In some ways, dealing with disruption in business is akin to disruption on the battlefield. Plans and circumstances change all of the time, and the best teams adapt to that disruption and turn it to their advantage. The best way to make disruption your friend is to train, train, train.
That’s the advice of Captain Thomas Chaby, an active U.S. Navy SEAL and executive officer at the Naval Special Warfare Center that trains the elite soldiers.
Chaby spoke on the parallels between being a Navy Seal and succeeding in business in a talk at the Siggraph Business Symposium in Anaheim, Calif., on Sunday.
Business and war clearly aren’t the same thing. But they both involve hitting objectives, situational awareness, dealing with ambiguity, working in teams, and adapting to unpredictable conditions. Failing in business is one thing. But Chaby noted that no one wants to fail in combat because it means that somebody’s picture will go up on a memorial wall, and their kids will grow up without a parent.
Chaby was in charge of 550 Special Operations soldiers in Iraq in 2005. During that assignment, his teams located a huge cache of enemy weapons in a city. They were inspecting the ammunition and weaponry when an enemy combatant appeared on top of a building and aimed a rocket-propelled grenade at them.

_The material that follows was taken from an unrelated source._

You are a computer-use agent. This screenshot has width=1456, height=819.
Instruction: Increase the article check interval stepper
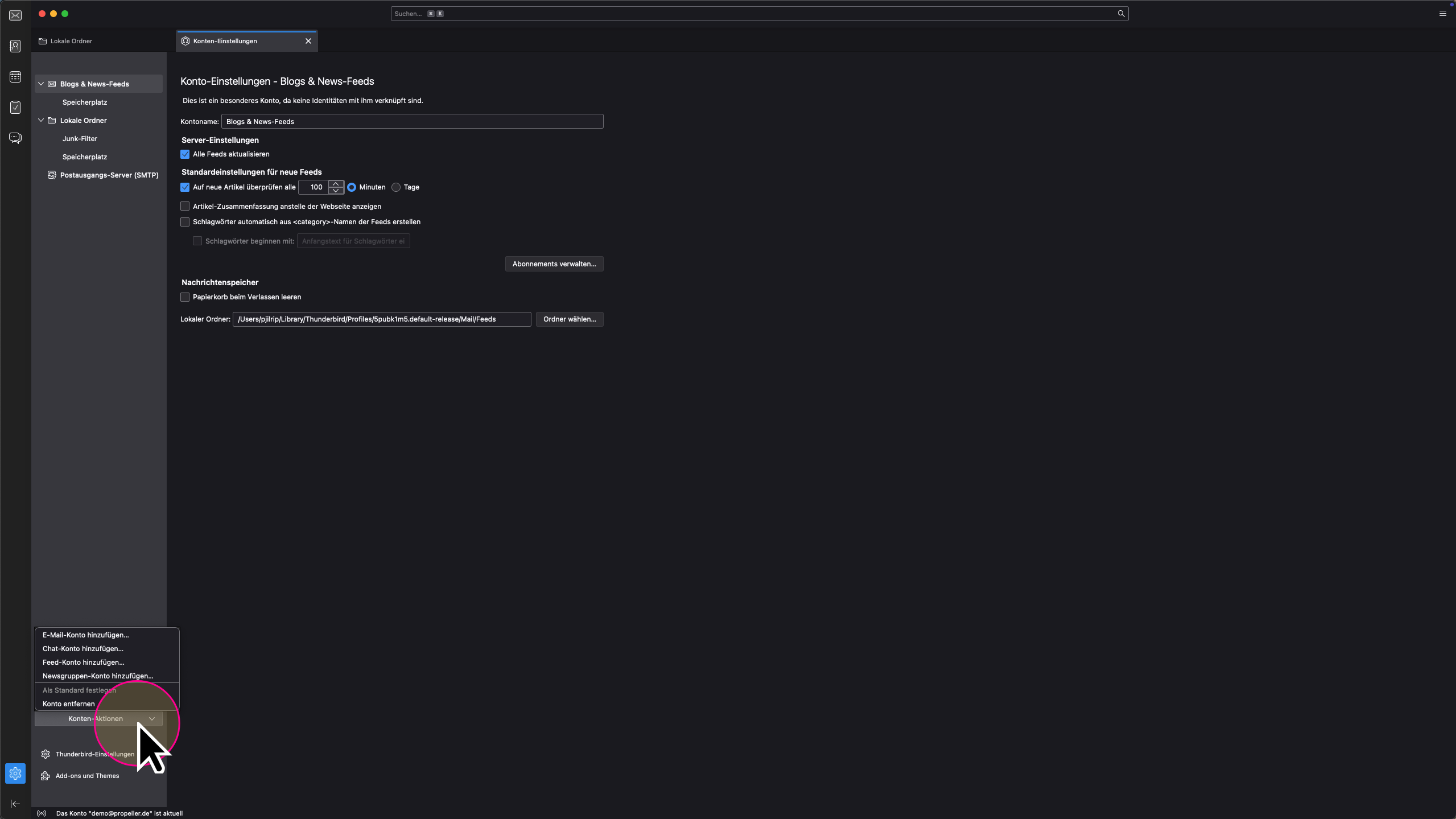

Chaby said that the enemy could have fired that RPG and taken out a large number of soldiers from secondary explosions. But one relatively junior officer had ordered a bunch of snipers to be deployed in the surrounding area. And one of those Navy SEALs drew a bead on that combatant. Then, on his own authority, in clear violation of the usual rules of engagement procedures (where you have to notify superior officers first), that SEAL fired his sniper rifle and took out the enemy as well as another who tried to pick up the RPG. That was the right decision. Under dire circumstances with threat to the lives of U.S. personnel imminent, SEALs are allowed to take matters into their own hands.
“The SEAL who did that had two years of training,” he said.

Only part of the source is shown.